Les moeurs de ces familles de gentilshommes sont, d'un côté, simples et rurales comme les paysans au milieu desquels ils vivent; de l'autre, chevaleresques et militaires comme la cour et l'armée, qu'ils fréquentent pendant leur jeunesse. Le contact avec l'Italie, où ils ont leur gouvernement, leur donne l'élégance et l'urbanité des cours d'au delà des Alpes; leur séjour à la campagne leur laisse la cordiale bonhomie des champs; le voisinage de la France, la communauté de langue laissent infiltrer chez eux nos livres, nos journaux, nos doctrines et nos controverses d'esprit. Cette superficie de littérature française donne aux plus lettrés d'entre eux le goût et quelquefois l'émulation d'écrire. Mais l'esprit de nation, l'esprit de corps, l'esprit d'Église et l'esprit d'aristocratie, héréditaires et obligés dans leur caste, leur défendent la liberté de penser autrement qu'on ne pense à la cour de Turin, dans le palais de l'évêque ou dans le château du gouverneur de Savoie.

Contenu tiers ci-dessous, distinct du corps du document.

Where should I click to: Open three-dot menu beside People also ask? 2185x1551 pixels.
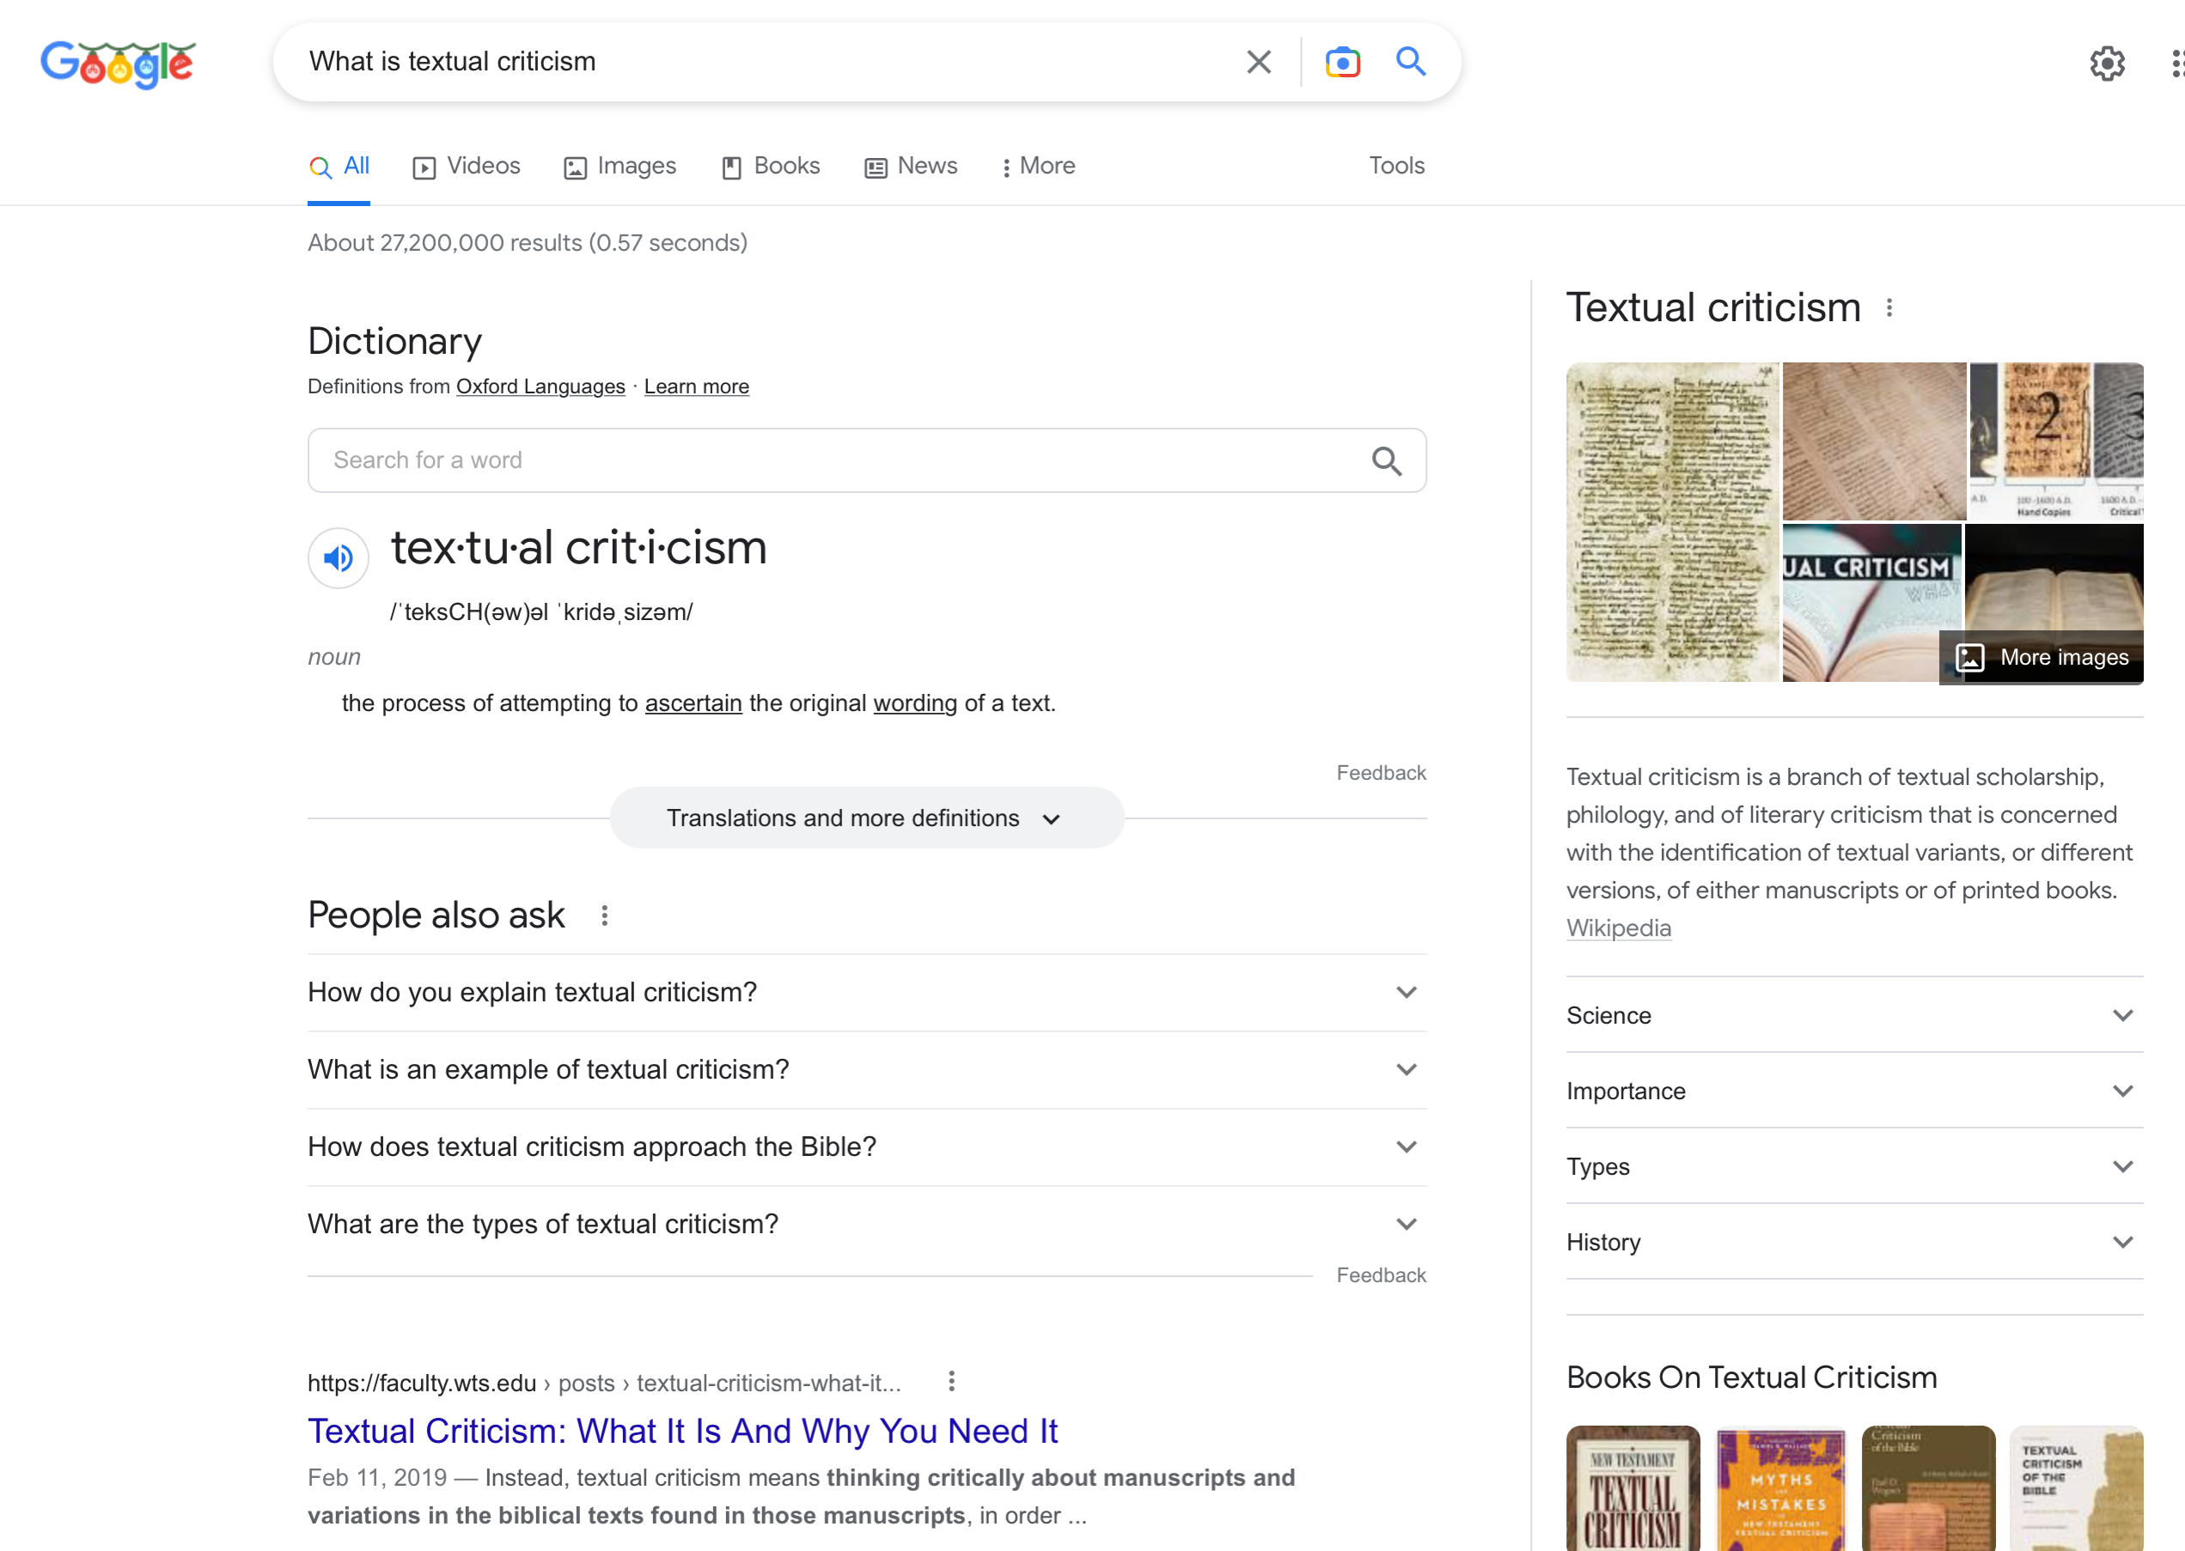(605, 916)
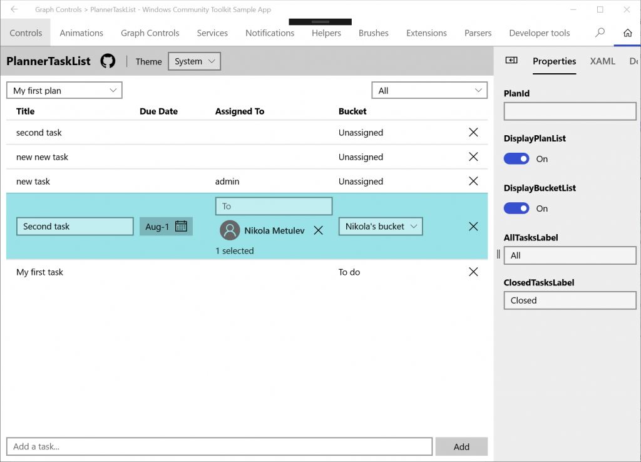The image size is (641, 462).
Task: Click Nikola Metulev's avatar icon
Action: click(x=230, y=230)
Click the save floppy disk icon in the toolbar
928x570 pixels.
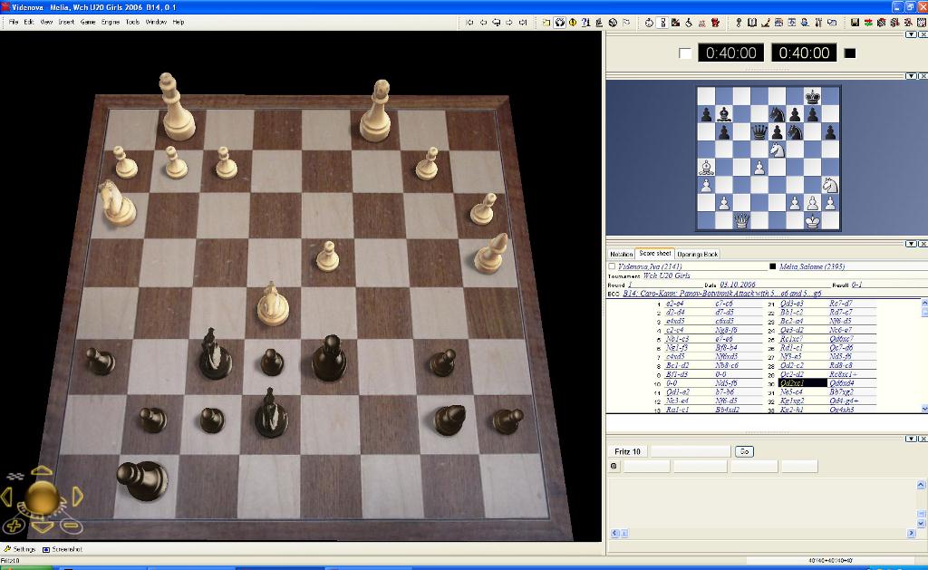(x=855, y=22)
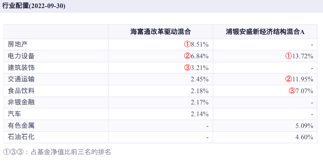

Ceux qui veulent écrire ne peuvent, sous peine de faillir à leur ordre, à leur Église ou à leur trône, écrire qu'une de ces deux choses: des badinages d'esprit ou des traditions du moyen âge. C'est ce qui explique peut-être pourquoi les deux écrivains les plus charmants et les plus éloquents de Savoie, le comte de Maistre et Xavier de Maistre, son frère, ont écrit, l'un de si sublimes platonismes mêlés de contre-vérités, l'autre de si légers et de si pathétiques opuscules de pur sentiment et opuscules neutres comme le sentiment.